Taste of Chicago, the city’s largest outdoor food and music festival, returns to Grant Park and the surrounding area for the 26th time in 27 years.
(If you remember the year that the city skipped Taste of Chicago, you’ve been at this almost as long as I have.)
Running Friday through July 9, Taste of Chicago features 62 food vendors, music acts spread across four stages, rides, activities, demonstrations and more. Begun in 1980 as a one-day food fest on Michigan Avenue, Taste now attracts more than 3 million visitors over 10 days.
Taste’s format and basic layout haven’t changed significantly in years (you buy tickets, exchange them for food and drink, and the live music is free), and some of the food vendors have been part of the festival for 20 years or more. And yet every year, Taste manages to come up with a few new touches.

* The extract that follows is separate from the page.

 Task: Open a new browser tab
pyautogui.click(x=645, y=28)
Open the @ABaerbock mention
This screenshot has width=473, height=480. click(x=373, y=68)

There are always some first-time vendors, for instance. This year’s newbies are C’est Si Bon, Chicago Chocolate Company, Lagniappe–Creole Cajun Joynt and Pompei. At The Daily Special, the renamed Gourmet Dining Pavilion (which features a different restaurant every day), the new players are Big Bowl (July 4), Deleece (July 5), Friendship (July 6) and Vermilion (July 7).
And, perhaps in response to critics (myself among them) who each year gripe that Taste of Chicago doesn’t offer enough variety, this year features more vendors offering intriguing new dishes. The dedicated contrarian can bypass the pizza and hot dogs in favor of chicken vol-au-vent (think pot pie with a French accent) at Grill on the Alley (booth 51), beignets at Lagniappe (booth 59), collard green egg rolls from C’est Si Bon (booth 16), seafood in a crispy-noodle nest from The Noodle Vietnamese Cuisine (booth 15) and chocolate-covered Rice Krispie Treats at Chicago Chocolate Company (booth 60).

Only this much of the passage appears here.